大家七嘴八舌的聊着,独有普兰留意到了春华的不得劲,泼了水,从春华手里抢过捐包,笑道:“新媳妇来了!”
“真是好看!”
“你当得真是好姐姐!”春华怒了,“我自认没有得罪你的地方,且不说成不成的,我李纯行得正做得直,从没有一点越轨逾距的,你成天拿没有影子的事儿来打趣人,定实了罪名于你有什么好,莫不是你从一开始就算计的我。”
普兰明白自己失言,左右看看,出言说:“天地良心,我从来只有对你好的,你从一个不入流的洒扫丫头到如今,一举一动如何不是我来带?”

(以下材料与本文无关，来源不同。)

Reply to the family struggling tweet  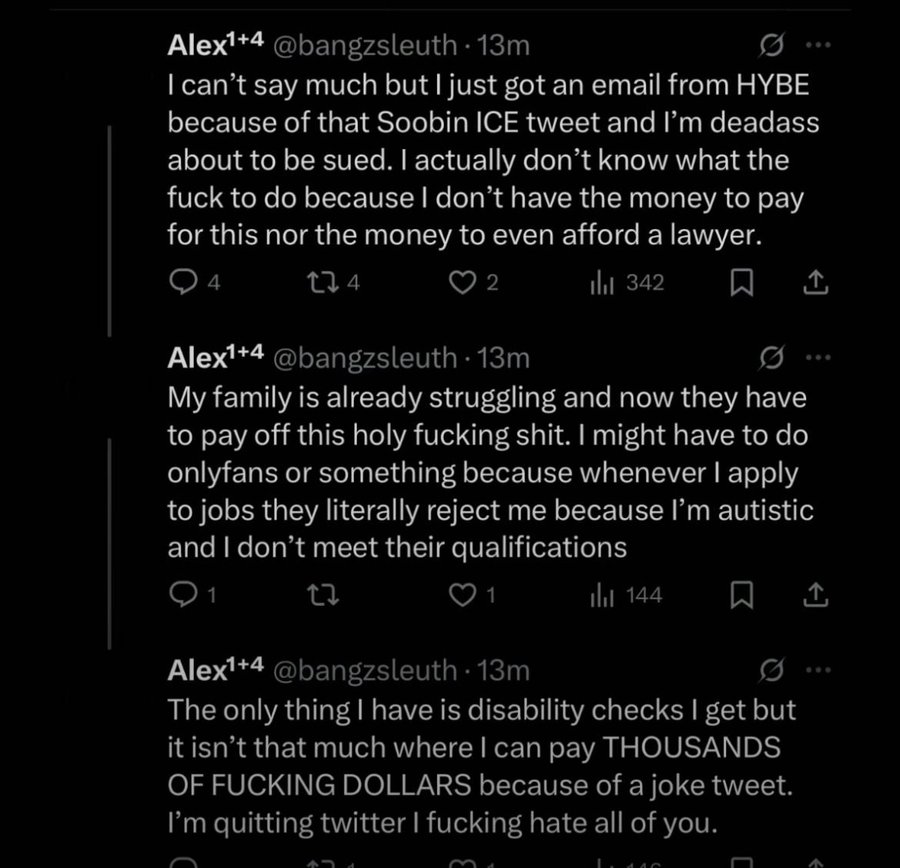181,596
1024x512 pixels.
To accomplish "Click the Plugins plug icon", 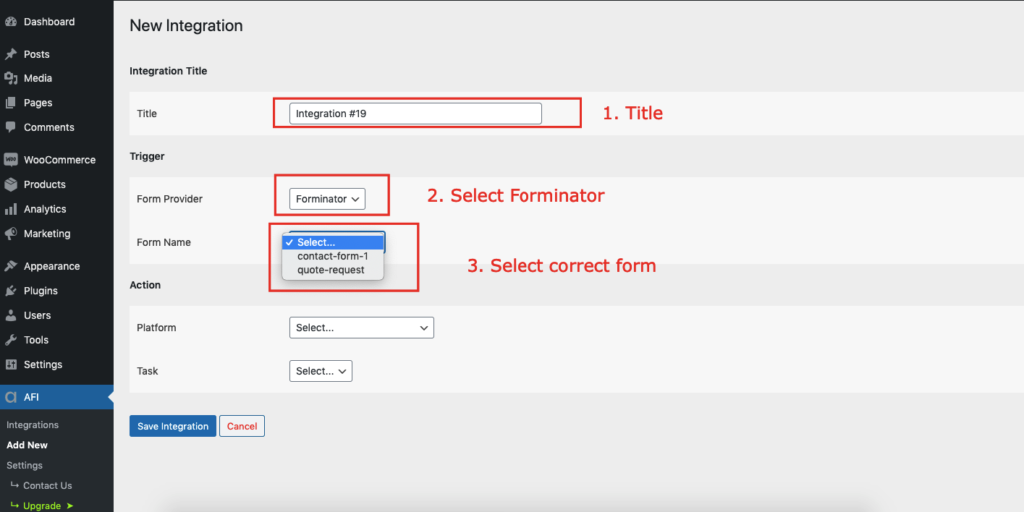I will click(10, 291).
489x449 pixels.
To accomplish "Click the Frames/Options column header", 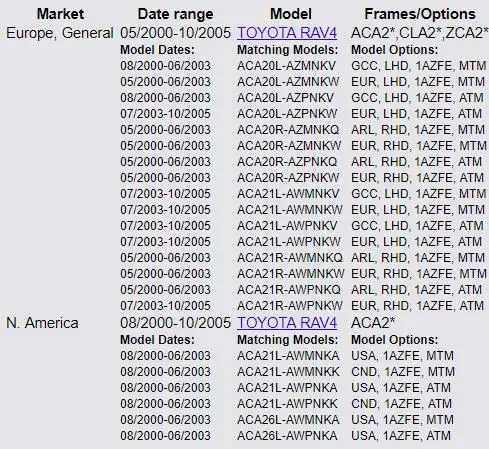I will [x=420, y=14].
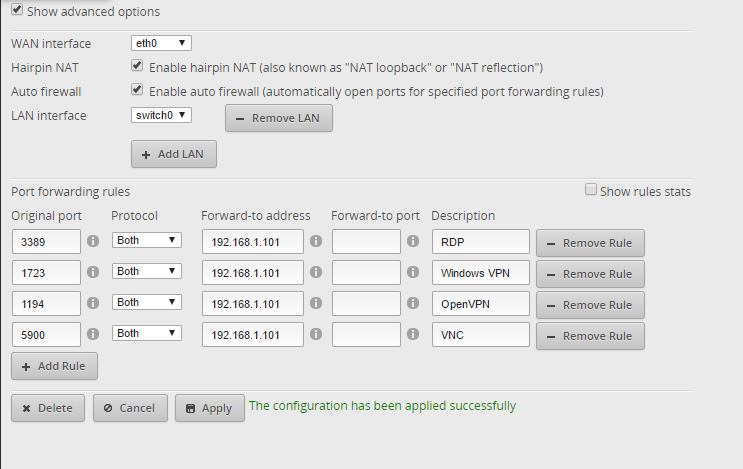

“妹妹就是,生气也不能将气撒到普兰姐姐身上,她往日待你的好都是虚的不曾,快些消消气,都是一屋子姐妹,你有什么不是说出来,我们虽卑微帮不了什么忙,却还能替你排解排解。”
“就是就是!”
春华一听也就罢了,也却是普兰除了好揽个好名声,自己有大事小情的也都跑在前面,“姐姐对不住,今天我实在是心里乱。”
说着,她将今天的事儿都同几个人说了。
“其实,这门亲,纵有天大的不好,张娘子的姐姐可是咱们夫人的陪房,家里有产有业,男人么,灯一关,眼一闭,都是一个样!”
“若这样,我明儿回了张娘子换你?”
“我可没说!”
这张油子,实在猥琐,若一味弱智也就罢了,偏偏人还连赌带嫖,不是个好人样子,谁家姑娘跟了他,都是一场难堪,还无望。
“真真这人论理不该我们说,太猥琐了!”普蕙又说,“你既不愿,我倒告诉你个法子,咱府里如今正在招一批丫鬟,实话告诉你说,为的正是圣人有意开南书房,府里正要选几名年岁合适的丫鬟到宫里去,你的人品外貌年岁在这里,又是无根无基的,保不齐就入选了。”
“只是走了这条路,同张娘子那是彻底闹翻了!”普兰忍不住开口。